3. ЗАКОН И ВЛАСТВУЮЩАЯ ВОЛЯ В РОДСТВЕ И НА РАССТОЯНИИ

Власть изначально ведется, в частности у русских, не от воли, а прямо от володения и владычества в прямом и символическом их значении — от держания всевозможных вещей и людей в руке (в ладони — володении) или под рукой, от законного завладения или даже от насильственного, но внушительного, почти как закон, если не больше, и оттого почти правомерного. Того же рода последствия имела римская манципация, производная от manus’а — от руки и заключенной в ней мощи. И дiржава происходит от способности крепко держать — тоже от «сильной руки». В том же подобии латинское potestaspotentatus — владетель от potiri — владеть; итал. podesta; общеевропейский потентат), как и английская power или немецкая Macht, обозначая мощь, обратились еще и властью, державностью из того подобия, что быть хозяином положения, решать участь людей и предметов позволяют грубая сила и сильная распорядительность. И даже когда образ власти сместился к воле, произнесенной и предписанной в разных велениях, все еще кажется, что вещи и подчиненных, вообще подвластную обстановку вернее «держать под рукой» или «взять в свои руки». Чем слишком полагаться на родительско-учительское, начальственное политическое или еще какое-нибудь повелительное слово, заурядно предпочитают самому вмешаться «вручную» и «в ручном контроле» все направить, вынудить и пресечь.

И вправду, психическая деятельность, включая волю и мысль, управляет поведением лишь того, кто эту деятельность ведет — думает, воображает, желает. Стоит ее прекратить или только убавить в коматозном, положим, беспамятстве, в сонном или пьяном бесчувствии либо в усталости, как человек в известной мере перестает и собою владеть, и выбывает из покорности. Подчиненное поведение в нем создает (мотивирует) его же собственная психика силой личных его побуждений. Именно тот, кто их проживает и следует им, вносит решающий «вклад» в отношения власти свой — свое повиновение, если этому не помешают внешняя обстановка или другие мотивы, которые соперничают в живом их носителе.

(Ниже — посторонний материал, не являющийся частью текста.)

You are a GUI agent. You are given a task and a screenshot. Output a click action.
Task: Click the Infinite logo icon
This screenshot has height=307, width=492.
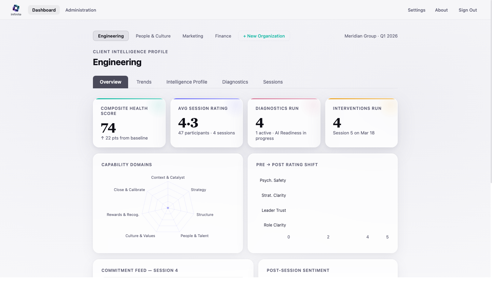coord(16,8)
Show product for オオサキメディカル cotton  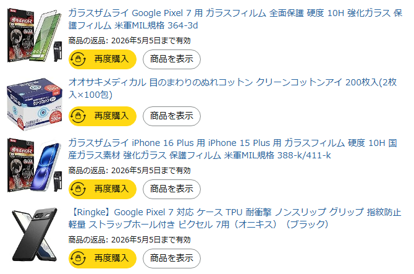click(x=172, y=116)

Психика, кроме прочего, создает в поведении человека речь, жесты, звуки, и в них не только он сам, но и люди вокруг различают сигналы, способные что-нибудь выражать и значить. Оставляя поводы впечатлениям, они будят в окружающих людях чувства, мысли и мотивы, например, солидарной лояльности или бессловесной покорности чужому властеизъявлению. Но чтобы создать значащий повод и оживить в человеке мотив, постороннего желания мало — нужны достаточно для него значительные знаки, символы, способные внушить ему, например, уважение к старшинству и мудрости, грозить силой, свирепой раскраской вождя и вооружением, поражать надменностью, знаками богатства и славы или чем-нибудь посложнее и «покультурнее», например, мундиром, сановным титулом, геральдикой и документом за печатью в толстой кожаной обложке.

Акты покорности, «фигуры повиновения» возобновляются время от времени в их видимой связи с броскими волевыми отправлениями (повелениями, волеизъявлениями). Эту связь люди то обогащают своей фантазией, то делают короче и незаметно для себя удаляют «лишнее» из цепи причин. И тогда уже не мотивы к повиновению и даже не знаки волеизъявления, а сама воля кажется прямой причиной, сутью власти и ею самой.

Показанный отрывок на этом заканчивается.